→ **ТЕКСТ ДОКУМЕНТА**:
Мы слышали, чтобы принудить неонацистов к сдаче оружия, на завод обещают скинуть авиационную бомбу ФАБ-3000. 3000 – это значит, что она весит три тонны, то есть в ней три тысячи килограммов взрывчатки. Ох-ох-ох, эти ФАБы – страшное оружие. Со мной делился впечатлениями от авиационной бомбы боец спецназа ДНР. Между ним и местом попадания ФАБы стоял дом. Так вот, ему показалось, что стены дома изогнулись от взрывной волны. Это сложно описать, рассказывал он, но как будто не только снаружи за домом, но и внутри твоей черепной коробки что-то разорвалось. А ведь это сбросили только ФАБ-1500, не 3000-я. То есть полторы тонны – в два, в два раза меньше того, что обещают скинуть на «Азовсталь».

Наверное, бомбы следующей категории способны изогнуть ткань пространства и остановить время. Потревожить тёмных богов, пробить брешь в воротах ада и раскрыть чёрную дыру… По его рассказу я понял, что человек, ощутив на себе работу бомбардировщика, уже никогда не сможет остаться прежним. Ведь не только ты глядишь в бездну, но и бездна дышит в тебя. И мы никогда не станем прежними, вернувшись с этой войны.

→ **ИСХОДНЫЕ ДАННЫЕ**:
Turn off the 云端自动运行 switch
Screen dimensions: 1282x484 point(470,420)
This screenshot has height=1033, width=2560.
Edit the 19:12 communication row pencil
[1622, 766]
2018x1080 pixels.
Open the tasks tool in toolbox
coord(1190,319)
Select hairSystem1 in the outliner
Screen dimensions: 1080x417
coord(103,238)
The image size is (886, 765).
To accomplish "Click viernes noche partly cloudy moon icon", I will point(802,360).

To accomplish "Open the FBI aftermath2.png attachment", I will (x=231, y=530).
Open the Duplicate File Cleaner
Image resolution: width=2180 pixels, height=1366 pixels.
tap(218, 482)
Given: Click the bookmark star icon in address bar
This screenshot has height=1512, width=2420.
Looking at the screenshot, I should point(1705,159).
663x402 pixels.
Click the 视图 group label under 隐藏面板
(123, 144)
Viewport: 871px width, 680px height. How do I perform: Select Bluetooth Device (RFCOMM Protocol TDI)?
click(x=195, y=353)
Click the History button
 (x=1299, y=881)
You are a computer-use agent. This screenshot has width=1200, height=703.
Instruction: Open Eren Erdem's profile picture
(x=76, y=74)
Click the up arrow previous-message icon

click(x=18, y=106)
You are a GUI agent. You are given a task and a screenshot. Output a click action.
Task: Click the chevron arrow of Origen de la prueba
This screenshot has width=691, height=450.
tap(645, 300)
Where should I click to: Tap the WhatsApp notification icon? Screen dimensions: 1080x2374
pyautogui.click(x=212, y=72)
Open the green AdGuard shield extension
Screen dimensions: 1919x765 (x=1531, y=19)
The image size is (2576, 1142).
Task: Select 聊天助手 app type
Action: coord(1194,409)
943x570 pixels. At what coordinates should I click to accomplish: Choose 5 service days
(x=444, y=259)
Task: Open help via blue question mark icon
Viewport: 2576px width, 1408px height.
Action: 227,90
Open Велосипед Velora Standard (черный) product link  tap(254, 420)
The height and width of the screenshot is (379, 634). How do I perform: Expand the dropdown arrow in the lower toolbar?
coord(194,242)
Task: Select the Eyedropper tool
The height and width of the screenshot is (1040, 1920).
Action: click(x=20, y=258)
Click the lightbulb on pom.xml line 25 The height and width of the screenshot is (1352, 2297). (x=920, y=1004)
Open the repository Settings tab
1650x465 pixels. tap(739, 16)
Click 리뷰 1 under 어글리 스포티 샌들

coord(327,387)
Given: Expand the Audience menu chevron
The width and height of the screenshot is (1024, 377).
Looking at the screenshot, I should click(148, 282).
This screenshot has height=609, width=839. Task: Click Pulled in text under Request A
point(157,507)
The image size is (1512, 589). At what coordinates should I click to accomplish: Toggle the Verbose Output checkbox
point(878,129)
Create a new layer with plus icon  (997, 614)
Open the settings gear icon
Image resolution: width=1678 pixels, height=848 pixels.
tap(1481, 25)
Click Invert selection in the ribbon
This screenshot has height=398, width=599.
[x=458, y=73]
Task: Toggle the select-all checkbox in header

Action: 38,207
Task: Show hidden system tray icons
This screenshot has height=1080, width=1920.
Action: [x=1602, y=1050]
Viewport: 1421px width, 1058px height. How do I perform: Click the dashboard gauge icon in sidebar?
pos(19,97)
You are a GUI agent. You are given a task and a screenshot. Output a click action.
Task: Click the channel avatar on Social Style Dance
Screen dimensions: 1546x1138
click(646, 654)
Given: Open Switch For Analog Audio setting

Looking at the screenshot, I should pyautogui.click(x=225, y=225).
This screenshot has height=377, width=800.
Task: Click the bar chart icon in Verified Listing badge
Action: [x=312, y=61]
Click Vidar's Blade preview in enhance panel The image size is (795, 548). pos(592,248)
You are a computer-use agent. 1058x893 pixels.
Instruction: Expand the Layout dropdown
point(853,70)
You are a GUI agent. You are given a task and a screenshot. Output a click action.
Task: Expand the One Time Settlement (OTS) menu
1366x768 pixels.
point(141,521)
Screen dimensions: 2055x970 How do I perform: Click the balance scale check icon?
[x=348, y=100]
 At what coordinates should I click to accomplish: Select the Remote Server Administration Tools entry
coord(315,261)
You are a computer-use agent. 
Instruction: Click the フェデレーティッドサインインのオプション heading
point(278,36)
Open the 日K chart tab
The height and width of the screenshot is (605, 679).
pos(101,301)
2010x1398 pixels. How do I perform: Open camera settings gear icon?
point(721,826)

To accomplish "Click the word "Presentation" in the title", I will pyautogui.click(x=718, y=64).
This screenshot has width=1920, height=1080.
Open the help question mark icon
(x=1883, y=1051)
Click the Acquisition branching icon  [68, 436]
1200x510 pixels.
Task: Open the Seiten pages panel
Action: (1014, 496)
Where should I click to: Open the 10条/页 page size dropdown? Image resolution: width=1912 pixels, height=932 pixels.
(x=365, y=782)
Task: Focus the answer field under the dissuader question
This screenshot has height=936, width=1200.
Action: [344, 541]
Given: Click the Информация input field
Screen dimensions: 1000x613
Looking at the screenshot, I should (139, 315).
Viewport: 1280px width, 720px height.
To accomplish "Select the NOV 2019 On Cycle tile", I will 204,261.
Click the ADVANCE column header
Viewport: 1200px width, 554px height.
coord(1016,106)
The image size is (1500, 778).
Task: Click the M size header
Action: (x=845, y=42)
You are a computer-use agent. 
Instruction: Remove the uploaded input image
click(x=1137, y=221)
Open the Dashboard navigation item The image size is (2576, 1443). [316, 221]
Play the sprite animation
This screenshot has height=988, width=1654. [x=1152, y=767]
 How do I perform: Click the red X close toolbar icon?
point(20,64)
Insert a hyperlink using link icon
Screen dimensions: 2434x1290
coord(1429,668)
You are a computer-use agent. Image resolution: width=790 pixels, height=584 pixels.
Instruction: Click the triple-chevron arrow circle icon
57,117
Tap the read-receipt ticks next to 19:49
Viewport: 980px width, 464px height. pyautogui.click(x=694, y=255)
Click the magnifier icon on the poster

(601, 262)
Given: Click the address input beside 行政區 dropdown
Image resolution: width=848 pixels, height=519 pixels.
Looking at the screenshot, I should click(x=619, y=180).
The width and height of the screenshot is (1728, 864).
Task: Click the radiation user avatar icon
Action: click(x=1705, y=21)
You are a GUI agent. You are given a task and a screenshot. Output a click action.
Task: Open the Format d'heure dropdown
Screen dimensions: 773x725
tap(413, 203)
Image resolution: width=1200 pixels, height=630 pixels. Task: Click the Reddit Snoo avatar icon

→ **УСЛОВИЯ ЗАДАНИЯ**:
(A) Сократите абзац текста об авиабомбах ФАБ, который начинается словами «Мы слышали, чтобы принудить», и сохраните его главные факты.
(B) Напечатайте без изменений фрагмент текста об авиабомбах ФАБ: всё от слов «Наверное, бомбы следующей» и вниз до слов «с этой войны.».
(C) Что показалось бойцу спецназа ДНР при взрыве бомбы, согласно тексту об авиабомбах ФАБ, когда между ним и местом попадания стоял дом?

→ **В ОТВЕТ**:
(A) Говорят, что неонацистов хотят принудить к сдаче оружия: на завод обещают сбросить трёхтонную авиабомбу ФАБ-3000. Боец спецназа ДНР видел взрыв ФАБ-1500. Между ним и местом попадания стоял дом, и бойцу показалось, что стены дома изогнулись от взрывной волны, а в голове будто что-то разорвалось. Та бомба была вдвое легче той, что обещают сбросить на «Азовсталь».

(B)
Наверное, бомбы следующей категории способны изогнуть ткань пространства и остановить время. Потревожить тёмных богов, пробить брешь в воротах ада и раскрыть чёрную дыру… По его рассказу я понял, что человек, ощутив на себе работу бомбардировщика, уже никогда не сможет остаться прежним. Ведь не только ты глядишь в бездну, но и бездна дышит в тебя. И мы никогда не станем прежними, вернувшись с этой войны.

(C) Ему показалось, что стены дома изогнулись от взрывной волны.